Je rectifie... sa carrière commence très jeune, il illustre son premier livre en 1911 à l'âge de dix-sept ans : "Raconte-moi la Nature" et ensuite il n'arrêtera pas de publier.
@ Colo : Pas lu sa trilogie "Les enfants de la violence" ? J'ai vu les annonces et les critiques du film, fort bonnes comme en témoigne MH. Bonne journée, Colo.
@ MH : Bonjour, MH. Un film à voir, pas de doute. Il m'intéresse, cet album sur Rockwell, la prochaine fois que je vais dans une librairie... Merci beaucoup pour toutes ces infos & bonne fin de semaine.
Je termine à l'instant la lecture du discours de réception (ton dernier lien) renversant, voilà le vrai must.
J'avais d'abord écrit "lisez-le" et puis j'ai effacé l'injonction. Ravie que ce discours t'enthousiasme aussi.

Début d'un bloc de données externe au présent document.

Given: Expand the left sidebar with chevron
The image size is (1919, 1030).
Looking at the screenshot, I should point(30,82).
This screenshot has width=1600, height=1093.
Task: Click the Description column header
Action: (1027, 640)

Ciao.
Je lis, je lis et je n'écris pas de commentaire ! Bon, je vais me rattraper, là.
Doris Lessing, je la connais seulement depuis que je suis en Allemagne puisque c'est une allemande mais je n'ai pas lu de livre en entier d'elle. Je crois que je vais réessayer.
J'adore Norman Rockwell comme dessinateur. Je connaissais beaucoup d'images de lui mais pas celle-là. Elle est criante.
Je n'ai pas toujours le temps ou l'inspiration pour commenter non plus, pas de problème, Euterpe. Doris Lessing est anglaise, elle a longtemps vécu en Rhodésie du Sud. Tu as peut-être pensé à Lessing, l'auteur de "Nathan le Sage" ?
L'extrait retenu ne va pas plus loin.